[gmx-developers] g_decorr and Multi-I/O

Thu Nov 15 03:49:28 CET 2007

Hi,

I'm planning to implement Lyman & Zuckerman's method for determining a 
trajectory "decorrelation time" (recently published in J. Phys. Chem. B 
2007, 111, 12876-12882). I thought I'd make an initial stab at the 
Multi-I/O developer project 
(http://wiki.gromacs.org/index.php/Category:Development) while I was at 
it. This aims to port the kind of functionality present in trjcat and 
eneconv, i.e. accepting multiple trajectory files as input.

As a model, so far I've been looking at trjcat. The first complication 
here is that the demuxing functionality built into trjcat has nothing to 
do with the "normal" function. The clue here is that after the normal 
initial file processing, there's an "if(bDeMux)" in trjcat.c that 
controls the rest of the execution. So, I think this means there should 
be a trjdemux utility. :-)

Anyway, back on point, there are two ways you could do this kind of 
Multi-I/O thing : either

* read all of the relevant frames of the trajectory into memory (caveat 
-b, -e and -dt) and then process, or

* loop over files and frames in them, accounting for -b, -e and -dt on 
the fly, and using a callback function on each frame to actually do the 
required work.

(You could implement the former as a special case of the latter, of course.)
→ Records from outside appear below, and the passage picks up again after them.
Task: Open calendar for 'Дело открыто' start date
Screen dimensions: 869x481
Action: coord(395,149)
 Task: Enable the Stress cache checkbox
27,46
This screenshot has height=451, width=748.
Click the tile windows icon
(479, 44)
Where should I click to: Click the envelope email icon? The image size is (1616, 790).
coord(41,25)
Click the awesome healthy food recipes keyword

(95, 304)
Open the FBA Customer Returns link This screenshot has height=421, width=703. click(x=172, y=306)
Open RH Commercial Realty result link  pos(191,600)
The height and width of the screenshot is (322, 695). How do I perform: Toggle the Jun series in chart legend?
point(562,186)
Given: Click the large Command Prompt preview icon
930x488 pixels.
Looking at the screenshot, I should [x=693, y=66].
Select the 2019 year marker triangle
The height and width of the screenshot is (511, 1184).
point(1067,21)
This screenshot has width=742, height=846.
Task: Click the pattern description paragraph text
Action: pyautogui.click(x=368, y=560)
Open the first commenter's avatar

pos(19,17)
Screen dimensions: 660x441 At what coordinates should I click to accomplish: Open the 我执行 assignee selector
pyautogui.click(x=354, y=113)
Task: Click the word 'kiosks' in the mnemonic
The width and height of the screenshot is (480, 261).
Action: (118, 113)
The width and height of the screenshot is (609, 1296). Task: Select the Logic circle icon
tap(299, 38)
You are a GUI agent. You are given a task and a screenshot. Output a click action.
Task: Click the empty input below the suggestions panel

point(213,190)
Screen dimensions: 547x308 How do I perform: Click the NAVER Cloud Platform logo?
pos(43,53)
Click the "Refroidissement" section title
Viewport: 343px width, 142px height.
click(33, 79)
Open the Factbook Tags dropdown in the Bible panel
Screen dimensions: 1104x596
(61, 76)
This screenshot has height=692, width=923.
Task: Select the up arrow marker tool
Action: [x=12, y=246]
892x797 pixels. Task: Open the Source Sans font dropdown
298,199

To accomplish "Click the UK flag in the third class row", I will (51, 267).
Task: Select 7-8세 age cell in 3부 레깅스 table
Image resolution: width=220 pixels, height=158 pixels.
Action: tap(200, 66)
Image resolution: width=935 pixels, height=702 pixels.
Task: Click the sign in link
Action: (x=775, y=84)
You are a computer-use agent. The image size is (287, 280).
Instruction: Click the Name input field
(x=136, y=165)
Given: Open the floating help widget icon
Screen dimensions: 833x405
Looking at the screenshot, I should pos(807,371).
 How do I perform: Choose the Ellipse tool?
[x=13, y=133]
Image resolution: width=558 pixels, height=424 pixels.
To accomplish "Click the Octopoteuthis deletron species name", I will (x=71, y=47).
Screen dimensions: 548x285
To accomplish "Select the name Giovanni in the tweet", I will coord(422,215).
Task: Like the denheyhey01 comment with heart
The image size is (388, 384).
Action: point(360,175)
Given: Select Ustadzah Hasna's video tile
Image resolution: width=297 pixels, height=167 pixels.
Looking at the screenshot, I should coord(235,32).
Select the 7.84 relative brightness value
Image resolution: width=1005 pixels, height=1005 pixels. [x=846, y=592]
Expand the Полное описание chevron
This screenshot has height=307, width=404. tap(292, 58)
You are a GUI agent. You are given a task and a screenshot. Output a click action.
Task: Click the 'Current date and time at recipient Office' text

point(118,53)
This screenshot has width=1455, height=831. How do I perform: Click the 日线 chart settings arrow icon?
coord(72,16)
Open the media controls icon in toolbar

I favour the second approach, but the routine that does the looping will 
necessarily be ignorant of what the callback will be doing with the 
frames, so you may need to pass data through the looping routine to the 
callback. This kind of thing can be done in two ways.

1) The callback function takes a (void *) argument which it typecasts 
back to a (struct *) to get the data it needs. This argument will have 
to be passed to the looping routine, so it can pass it on. This probably 
means creating a new struct for most callbacks, and ugly debugging 
problems if you ever untypecast mismatching objects. It does mean you 
can have libraries of callback functions, though. This sort of thing 
gets much more elegant if one was to move to C++ at some hypothetical 
time in the future.

2) The callback function is declared in the scope that already has the 
data it needs, viz

typedef int t_trxread_callback();
int do_multi_trxread(t_trxread_callback callback);

int my_analysis_function() {
   int local_var;

   int my_analysis_callback() {
     fprintf(stderr, "local_var is %d\n", local_var);
     return 1;
   }

   do_multi_trxread(my_analysis_callback);
}

I'm not sure right now whether this means that the call to 
do_multi_trxread also has to come from that scope, but it would usually 
be convenient to do so. It does make it impossible to re-use callback 
functions with recreating a new scope, however.

You could use both approaches - have a (void *) argument in the callback 
  function type, which you can pass as NULL to do_multi_trxread if your 
callback either needs no data or is getting that data through its scope. 
My preference is to encourage use of the first approach, but for some 
one-off dirty jobs you might prefer the second in practice.

Does anybody have any feedback for me on the above design choices?

Mark